It’s important to make the most of what the market is offering when it comes to savings rates to ensure that cash is as protected from inflation degradation as much as possible. We, as consumers, don’t have any influence on either the savings rates in the market currently or the rate of inflation, and therefore a few key things can be done in order to make the most of the current situation.
Offset the impact of inflation by using a cash management service
by Insignis Cash Solutions in Industry Perspective
The savings market in the UK is getting battered by a number of economic and political factors. Normally, with the current increase in competition in the savings market, there would be a corresponding increase in the interest rate offering for savers. But with economic uncertainty we are seeing conservative rates. On top of lower interest rates, we are also seeing the inflation rate increase which does little for the future returns of our cash.
Save now, don’t wait until the rates increase
A lot of people that we speak to often question the point of savings on a cash management platform as the returns are historically low. We would contend that now is the perfect time as incentives to monitor and move cash between providers is low, yet in such a tight market every percentage point increase helps.
Take for example £100,000 in a high street bank: A typical 1 year account would be earning 0.40% (Santander eSaver account) that’s £400.00 interest.
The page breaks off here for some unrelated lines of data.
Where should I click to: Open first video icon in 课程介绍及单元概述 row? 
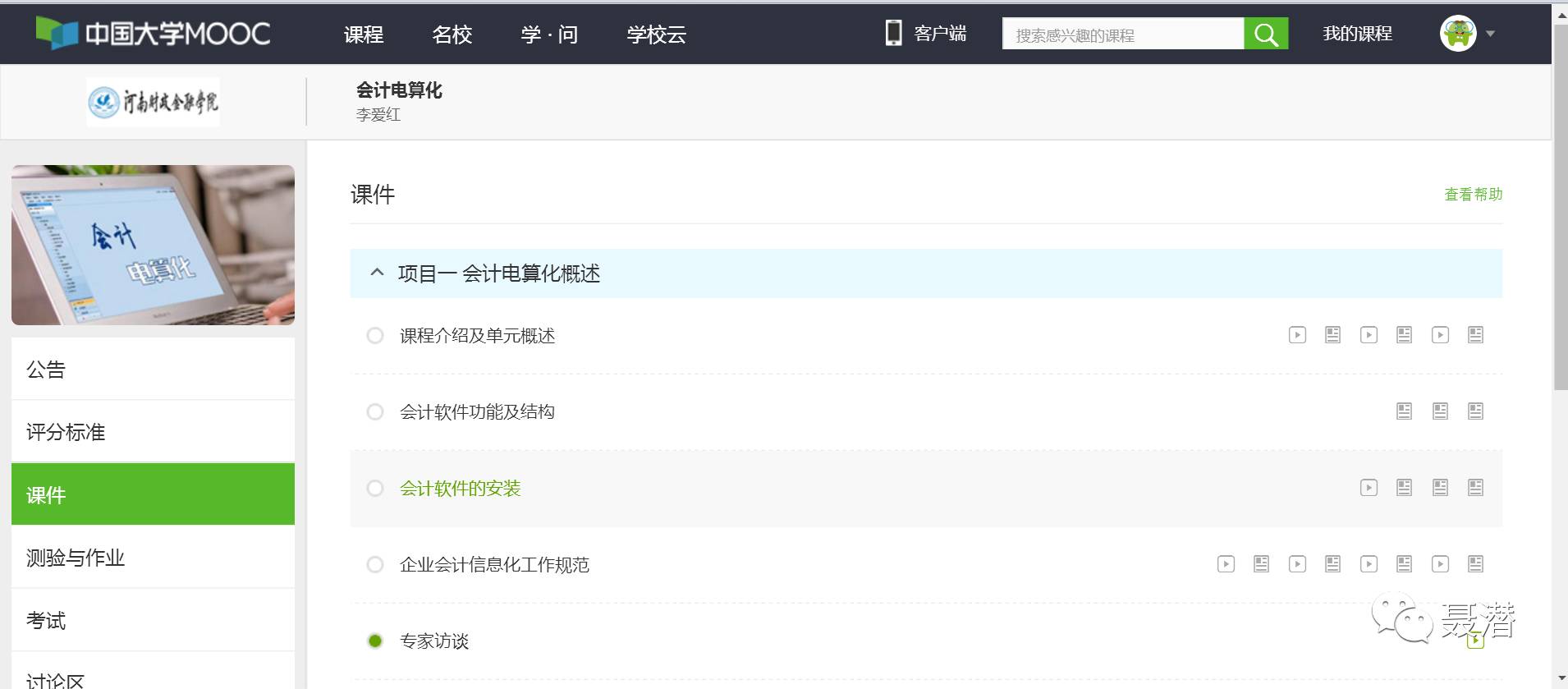coord(1297,335)
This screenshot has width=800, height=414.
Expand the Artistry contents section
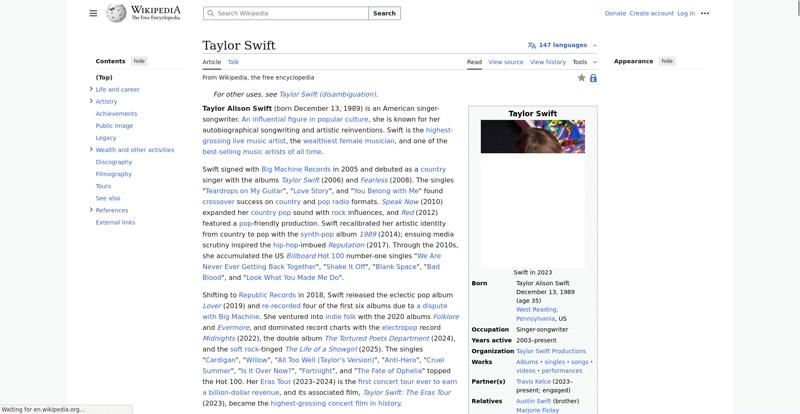click(91, 101)

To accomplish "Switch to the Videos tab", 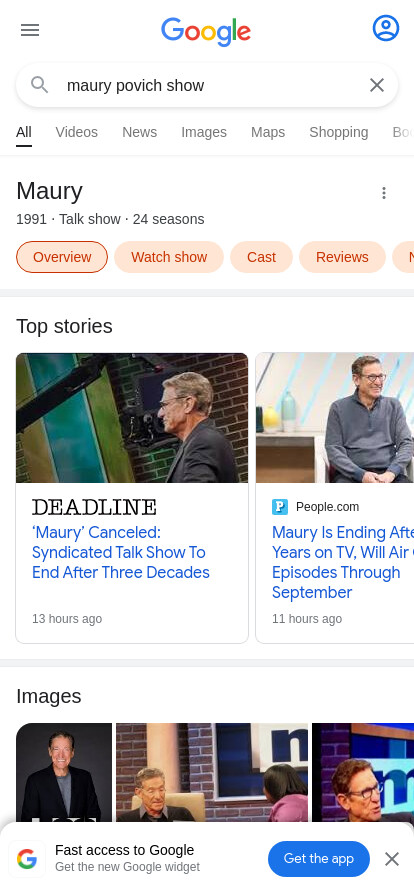I will click(x=77, y=133).
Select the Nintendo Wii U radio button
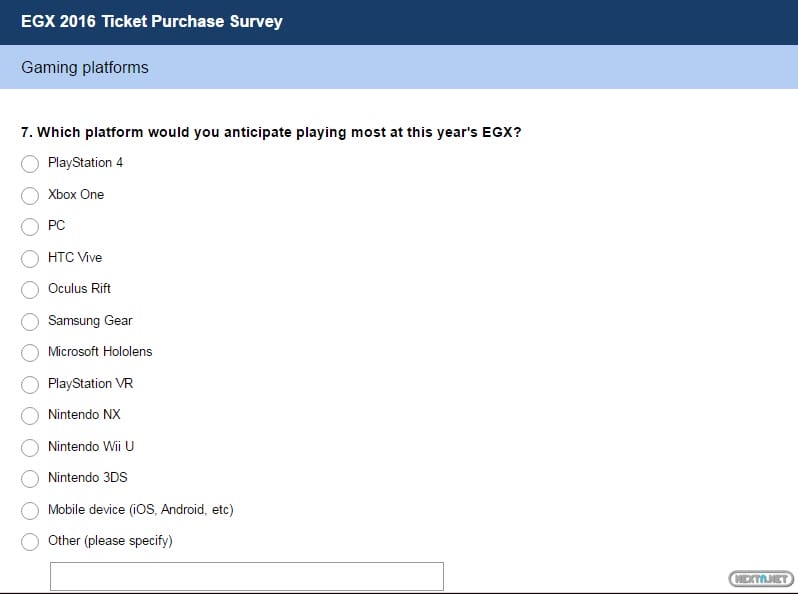 (30, 447)
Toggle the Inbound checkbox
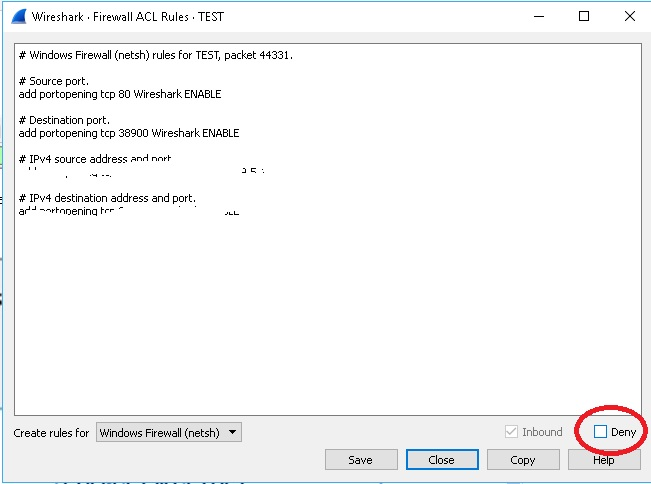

An important consideration to factor in when thinking about savings is the compounding of your interest and the significant increase this can have. This will go a long way to mitigate the inflation depression on your savings.
The compound effect on this cash if left in the Santander account (assuming that the rate remains the same) is £401.60 in year two.
On the Insignis Platform currently, £100,000 in two 1- year term accounts will earn £1,835 (1.84% blended yield) in interest a year, significantly more than the current high street example. If a client wishes to compound that, and using the same assumptions above for year 2, then the interest at the end of the following year will be £1,867.
Don’t forget this also includes the FSCS protection eligibility of using two different accounts versus a single account, without the hassle of opening these yourself.
The key to getting the most out of compounding, is of course, action. Do something now so that there is interest to compound. There is no point waiting until the rates increase and then save. Rather, save now and use a cash management service to move your money into a better interest-bearing account when the time comes.
Of course, you also need to factor inflation into the equation to understand the long-term value of the cash, but there is largely nothing that we can do to alter that on an individual basis. You would have to tie your cash away for longer than a year in order to benefit from an interest rate that beats the current rate of inflation. In uncertain economic times, not surprisingly, there are not a lot of takers for this option.
Use Cash Management platforms to consistently get better rates
The continuous management of any deposit and constant review of the bank interest rates (to ensure that the cash is always making the most of the better banking rates available) is vital. Looking after and moving each tranche of cash to other accounts, according to your requirements is a time-consuming endeavour, one that a cash savings platform can take care of for you.
Decrease the degradation of your savings by inflation as much as you can and make the most of the saving account interest rates that are currently on offer.